St George’s Hospital is one of the UK's largest teaching hospitals. It shares its main hospital site in Tooting, England with the renowned St George's, University of London which trains NHS staff and carries out advanced medical research.

The hospital has around 1,000 beds and provides all the usual care you would expect from a local NHS hospital, such as accident and emergency, maternity services and care for older people and children. However, as a major acute hospital, St George's Hospital also offers very specialist care for the most complex of injuries and illnesses, including trauma, neurology, cardiac care, renal transplantation, cancer care and stroke. It is also home to one of four major trauma centres and one of eight hyper-acute stroke units for London.

St George's Hospital also provides care for patients from a larger catchment area in the South East of England, for specialties such as complex pelvic trauma. Other services treat patients from all over the country, such as family HIV care and bone marrow transplantation for non-cancer diseases. The trust also provides a nationwide state-of-the-art endoscopy training centre.

St John's Therapy Centre

Opened in February 2007 on the same site as its predecessor building, St John's Therapy Centre in Battersea brings together community-based therapy services, a mental health unit and two GP practices, bringing a range of multi-disciplinary professionals closer together. In December 2008, all St George's Healthcare services formerly provided at the Bolingbroke Hospital in Battersea, were relocated to St John's.

St John’s Therapy Centre was officially opened on Thursday 2 July 2009 by Professor Ann Keen MP, Parliamentary Undersecretary of State for Health.

A modern flexible building, the new centre is much larger than its predecessor and allows patients to access a variety of services under one roof. The success of the building’s architectural design was praised when it was awarded a Wandsworth Design Award in 2007. The awards, which are presented by Wandsworth Borough Council, recognise buildings that have made a positive contribution to the local environment.

Queen Mary's Hospital, Roehampton

Queen Mary's Hospital is a large community hospital housed in a state of the art, four-storey building containing all the modern equipment needed to offer the local population and its patients from around the world the latest treatment techniques.

The rebuilt hospital was opened in the grounds of the original hospital in February 2006. Services continued to be delivered in the old hospital whilst the new building was developed. The development of Queen Mary's Hospital, Roehampton was funded as a PFI scheme.

Queen Mary’s Hospital provides outpatient rapid diagnostic and treatment facilities, mental health community services, a minor injuries unit, burns dressing clinic, limb fitting services, a sexual health clinic, 69 mental healthcare beds, 50 elderly and intermediate care beds and 20 rehabilitation beds.

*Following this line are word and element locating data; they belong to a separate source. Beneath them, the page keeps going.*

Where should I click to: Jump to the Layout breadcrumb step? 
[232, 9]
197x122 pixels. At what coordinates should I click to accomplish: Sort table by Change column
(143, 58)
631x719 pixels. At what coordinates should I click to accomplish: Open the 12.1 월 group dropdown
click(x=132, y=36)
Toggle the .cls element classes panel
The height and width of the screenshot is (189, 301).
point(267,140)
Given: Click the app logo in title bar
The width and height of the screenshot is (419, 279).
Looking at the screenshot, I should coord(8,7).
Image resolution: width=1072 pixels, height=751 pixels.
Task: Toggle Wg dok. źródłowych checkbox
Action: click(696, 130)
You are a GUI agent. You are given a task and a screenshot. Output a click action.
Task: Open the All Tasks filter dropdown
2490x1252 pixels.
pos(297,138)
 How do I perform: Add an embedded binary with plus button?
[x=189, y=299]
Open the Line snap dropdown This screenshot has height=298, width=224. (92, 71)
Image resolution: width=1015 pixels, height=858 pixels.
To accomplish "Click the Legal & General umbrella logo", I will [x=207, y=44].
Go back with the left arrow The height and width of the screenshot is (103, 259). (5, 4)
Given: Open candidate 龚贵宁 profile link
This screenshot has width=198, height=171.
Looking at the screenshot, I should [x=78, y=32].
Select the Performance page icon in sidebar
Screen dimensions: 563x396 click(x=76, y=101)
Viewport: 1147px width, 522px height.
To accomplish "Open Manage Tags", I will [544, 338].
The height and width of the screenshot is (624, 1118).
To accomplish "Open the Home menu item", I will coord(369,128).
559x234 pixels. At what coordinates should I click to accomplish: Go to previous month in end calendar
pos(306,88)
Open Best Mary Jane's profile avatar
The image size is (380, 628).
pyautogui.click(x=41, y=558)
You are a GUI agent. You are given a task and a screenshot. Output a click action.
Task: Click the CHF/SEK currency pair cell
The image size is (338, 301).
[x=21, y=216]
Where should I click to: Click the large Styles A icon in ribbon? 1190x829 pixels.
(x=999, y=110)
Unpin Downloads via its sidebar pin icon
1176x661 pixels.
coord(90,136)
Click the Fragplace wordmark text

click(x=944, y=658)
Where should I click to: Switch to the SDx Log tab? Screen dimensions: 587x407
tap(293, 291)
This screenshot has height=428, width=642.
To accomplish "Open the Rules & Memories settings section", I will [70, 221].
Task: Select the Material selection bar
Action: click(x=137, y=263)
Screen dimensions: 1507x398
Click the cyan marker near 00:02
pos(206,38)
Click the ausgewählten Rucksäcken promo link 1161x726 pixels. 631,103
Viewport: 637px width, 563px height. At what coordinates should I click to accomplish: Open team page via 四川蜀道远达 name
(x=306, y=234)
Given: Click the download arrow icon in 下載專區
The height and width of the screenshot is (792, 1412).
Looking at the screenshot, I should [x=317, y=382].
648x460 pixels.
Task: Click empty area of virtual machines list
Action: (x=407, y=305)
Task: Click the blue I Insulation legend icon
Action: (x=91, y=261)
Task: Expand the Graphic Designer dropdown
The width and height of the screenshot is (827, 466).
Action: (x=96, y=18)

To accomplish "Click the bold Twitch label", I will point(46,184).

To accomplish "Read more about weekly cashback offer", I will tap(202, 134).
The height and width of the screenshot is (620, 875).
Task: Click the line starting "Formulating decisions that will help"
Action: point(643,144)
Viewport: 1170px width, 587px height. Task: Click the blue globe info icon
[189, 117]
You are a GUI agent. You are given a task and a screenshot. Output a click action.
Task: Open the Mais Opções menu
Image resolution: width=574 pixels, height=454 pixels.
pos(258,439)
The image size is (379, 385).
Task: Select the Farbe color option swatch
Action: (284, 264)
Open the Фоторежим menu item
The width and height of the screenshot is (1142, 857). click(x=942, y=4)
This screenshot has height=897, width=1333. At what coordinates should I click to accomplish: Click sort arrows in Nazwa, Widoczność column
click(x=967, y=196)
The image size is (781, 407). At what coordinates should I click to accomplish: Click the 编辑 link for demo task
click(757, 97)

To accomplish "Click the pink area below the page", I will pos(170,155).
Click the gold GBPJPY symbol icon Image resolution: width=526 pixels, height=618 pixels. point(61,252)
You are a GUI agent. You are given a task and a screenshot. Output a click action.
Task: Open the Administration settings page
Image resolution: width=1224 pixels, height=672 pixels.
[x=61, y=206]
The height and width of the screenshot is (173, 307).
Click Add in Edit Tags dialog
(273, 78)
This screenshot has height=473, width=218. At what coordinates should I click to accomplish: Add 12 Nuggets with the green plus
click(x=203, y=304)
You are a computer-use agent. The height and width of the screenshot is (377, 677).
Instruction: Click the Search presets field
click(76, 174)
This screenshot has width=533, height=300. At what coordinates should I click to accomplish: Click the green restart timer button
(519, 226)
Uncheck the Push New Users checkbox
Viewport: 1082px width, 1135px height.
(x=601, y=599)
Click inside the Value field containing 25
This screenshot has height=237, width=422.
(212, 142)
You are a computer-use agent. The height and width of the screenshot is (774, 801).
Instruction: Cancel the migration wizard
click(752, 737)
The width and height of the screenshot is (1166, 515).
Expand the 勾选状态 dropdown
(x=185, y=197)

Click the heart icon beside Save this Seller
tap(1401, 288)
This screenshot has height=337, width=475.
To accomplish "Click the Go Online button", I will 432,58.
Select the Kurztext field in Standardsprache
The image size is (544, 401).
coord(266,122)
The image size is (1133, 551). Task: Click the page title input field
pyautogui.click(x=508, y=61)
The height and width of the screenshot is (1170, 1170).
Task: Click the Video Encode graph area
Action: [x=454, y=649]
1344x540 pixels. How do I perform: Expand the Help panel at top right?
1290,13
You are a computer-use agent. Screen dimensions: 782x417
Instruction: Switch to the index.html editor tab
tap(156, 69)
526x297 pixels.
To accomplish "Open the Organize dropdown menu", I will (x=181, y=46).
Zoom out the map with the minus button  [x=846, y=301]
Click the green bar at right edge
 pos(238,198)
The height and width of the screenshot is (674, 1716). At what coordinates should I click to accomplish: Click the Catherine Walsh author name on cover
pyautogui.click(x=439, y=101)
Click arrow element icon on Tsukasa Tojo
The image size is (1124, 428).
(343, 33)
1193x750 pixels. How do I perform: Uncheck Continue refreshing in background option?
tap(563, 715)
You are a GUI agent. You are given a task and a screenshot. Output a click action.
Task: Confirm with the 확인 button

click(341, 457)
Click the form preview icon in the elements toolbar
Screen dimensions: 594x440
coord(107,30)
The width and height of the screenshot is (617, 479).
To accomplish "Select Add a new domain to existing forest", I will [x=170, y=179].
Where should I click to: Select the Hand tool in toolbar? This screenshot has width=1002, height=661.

Queen Mary’s sees over 130,000 patients a year. In 2009 the hospital’s Minor Injuries Unit saw 16,500 people come through its doors to be treated by an emergency nurse practitioner. The unit is open every day of the year offering treatment and advice on a wide range of injuries and illnesses.

Douglas Bader Unit

Perhaps the hospital’s best known set of services are its amputee rehabilitation ones which come together in the world-famous Douglas Bader Unit, located on the lower ground floor of the hospital. The unit is an established international centre of excellence and a national leader in the field of research and development of rehabilitation techniques.

History

Originally a 200-bed military hospital, Queen Mary’s opened its doors to its first 25 patients in 1915. It was founded by Mary Eleanor Gwynne Halford whose vision was to provide a place for people who had lost a limb to come and be rehabilitated and be fitted with the most scientifically advanced limbs possible.

Throughout the First World War the reputation of the hospital grew so that it quickly became known as one of the world’s leading limb fitting and amputee rehabilitation centres, which provided not only treatment but also training opportunities so that patients could find employment. This made the demand for Queen Mary’s services so high that just three years after it first opened, it already had 900 beds and a waiting list of over 4,000 people.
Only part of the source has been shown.